On top of the general Advertising Code rules that prohibit ads from being misleading, harmful or offensive, there’s a specific section on employment and business opportunities which require that:
- Employment ads relate to genuine vacancies and potential employees are not asked to pay for information
- Work is clearly and accurately described. The advertiser must ensure that the public is not misled about the type of work involved, or anything else that would influence their judgment
- Quoted earnings are precise. If income is earned from a basic salary and commission, commission only or in some other way, that must be made clear
- Advertisers must distinguish clearly between offers of employment and business opportunities
- Employment agencies and employment businesses must make clear in their ads their full name and contact details and, in relation to each position they advertise, whether it is for temporary or permanent work.
Side Note: Wasted Words
The job ad posted above is full of fluff.
It’s unnecessary to say “Self-Motivation is a key” for two reasons. First, because it doesn’t make sense grammatically.
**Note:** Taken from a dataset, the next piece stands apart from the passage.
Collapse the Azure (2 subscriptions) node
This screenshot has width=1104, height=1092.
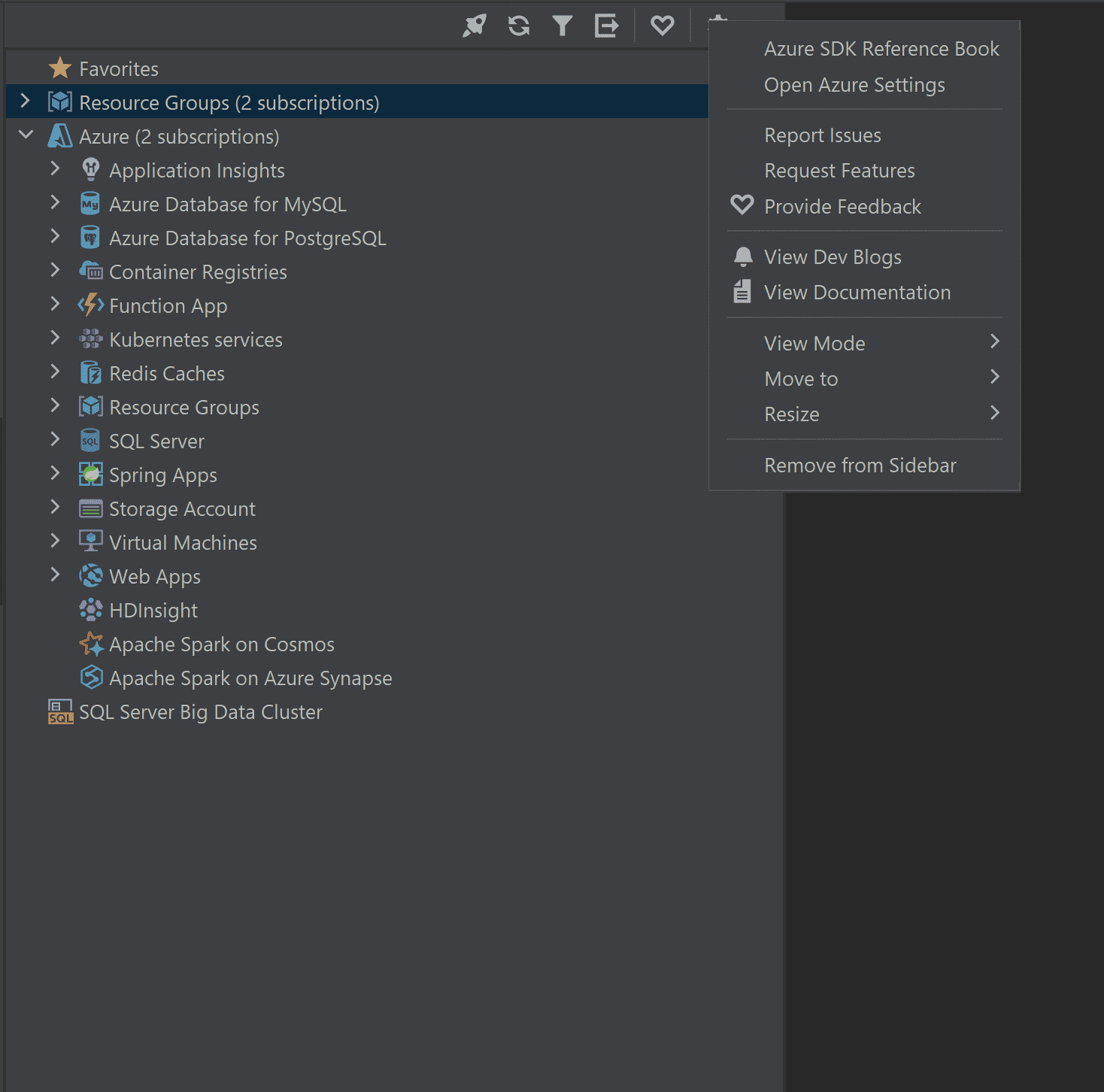click(26, 135)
Secondly, because unmotivated people are going to apply regardless of that line. Typically unmotivated people apply for a job because they want money, and they apply to every job they can.
It’s also unnecessary to say “Ability to multi-task”. Every single job requires some level of multi-tasking.
The same thing applies to “Be reliable”. Employees by definition need to be reliable.
Now, there may be a bigger game at play here. It might be true that HR puts these fluff terms into the job description in order to make firing bad employees easy down the line. Although I understand that kind of defensive play, the fact that plenty of jobs don’t list these terms at huge companies means that it’s not actually a problem.
The Best Way To Find Salespeople
The absolute best place to find new salespeople is Nordstrom. I’m only partially joking. At my store two of our very best salespeople (20+ cars per month each) were simply hired directly from Nordstrom’s Women’s Shoes department. These two guys are top of their game at reading customers intentions, providing excellent service and dedication to professionalism.
The fact is, the best employees are already employed. They are actively providing value to some other business.
The first Nordstrom hire was the shoe salesman who worked directly with the sales manager’s wife. The wife wisely noticed his talent at selling shoes and brought him in for coffee with her husband. Within a week he was selling Audis, and within 6 months he was top 50 in the United States.
So, if you are hiring salespeople, keep an eye out. Realized that your waiter, your shoe salesperson, or your valet could all be your next superstar. Always have an eye out for talent in your network!
Review: Car Salesman Job Description For Resume
The one common thread in this article (“Car Salesman Job Description For Resume”) is the need for a network to rely on. You need to have a good name for yourself. Whether you are looking to get into car sales, leaving car sales for another sales gig, or hiring new salespeople, your network is your greatest asset.